«A Practical Introduction to ML, DL, TL, and RL» seminar

📅 May 06th, 2026 
📍 Online (Zoom)

Our recent seminar on AI model selection for doctoral researchers has concluded, marking another successful step in our ongoing series dedicated to digitalization. We extend our sincere gratitude to the attendees who joined us. The session was designed not merely to define terms, but to address a critical challenge in modern research: the tendency to over-engineer solutions by reaching for complex algorithms before fully understanding the problem at hand.

The core of the discussion centered on a strategic roadmap through the four pillars of modern AI: Machine Learning, Deep Learning, Transfer Learning, and Reinforcement Learning. Rather than treating these as isolated buzzwords, we examined the mechanics of how they function and, more importantly, how to deploy them efficiently. Participants explored the taxonomy of intelligence, learning to distinguish clearly between when a classical ML approach is sufficient and when the computational cost of Deep Learning is truly justified. We also delved into the efficiency of Transfer Learning, demonstrating how researchers can leverage pre-trained models to achieve state-of-the-art results even when working with limited datasets.

Beyond the technical architectures, the seminar placed a significant emphasis on the «Researcher’s Toolkit» and the philosophy behind effective model building. We reviewed essential libraries such as PyTorch, TensorFlow, and Scikit-Learn, not just as code repositories, but as bridges between theoretical concepts and practical execution. A recurring theme was the «start small» philosophy, encouraging researchers to validate simple baselines before iterating toward complexity. This approach, combined with rigorous model selection and validation strategies, serves as a safeguard against overfitting and ensures greater reproducibility in experimental results.

Finally, we addressed the broader responsibilities inherent in developing intelligent systems. The conversation touched upon computational ethics, specifically the importance of addressing bias and ensuring interpretability. The consensus was clear: a model is only as valuable as the strategy behind it, and a «smart» model must also be a fair and transparent one. The ultimate goal of the session was to equip every participant with a mental framework that prioritizes building effective solutions over simply building models.

For those who attended, we hope these insights provide a lasting foundation for your future projects.
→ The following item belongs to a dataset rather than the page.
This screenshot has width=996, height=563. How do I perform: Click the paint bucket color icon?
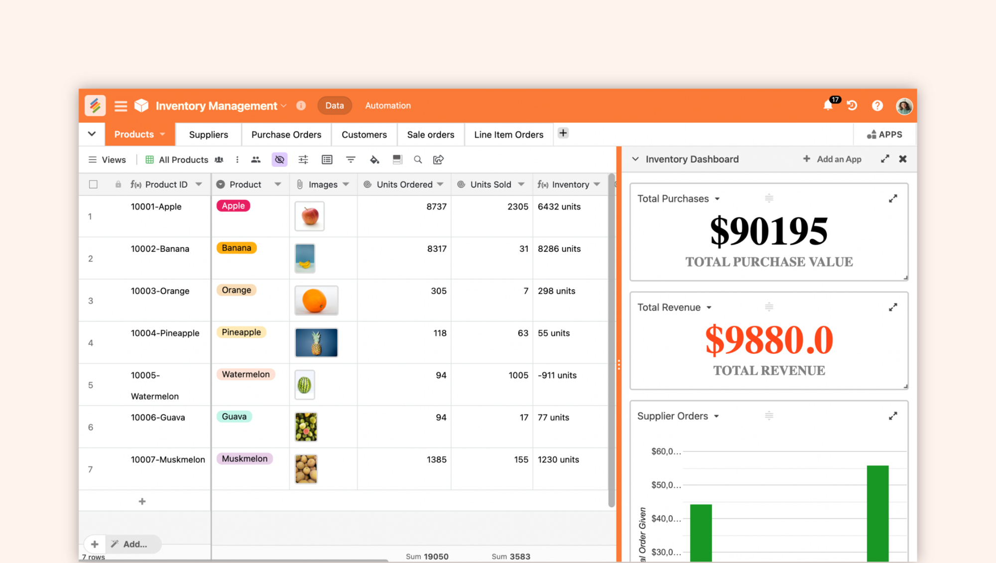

We thank everyone who joined and contributed to the event. Special thanks to Joaquín Ordieres-Meré for the presentation, and to Universidad Politécnica de Madrid and Universidad de Sevilla for their support in organizing this session as part of our ongoing seminar series.

At DIGEST, we are committed to applied training that complements traditional doctoral programs with advanced skills in digital research and industrial optimization.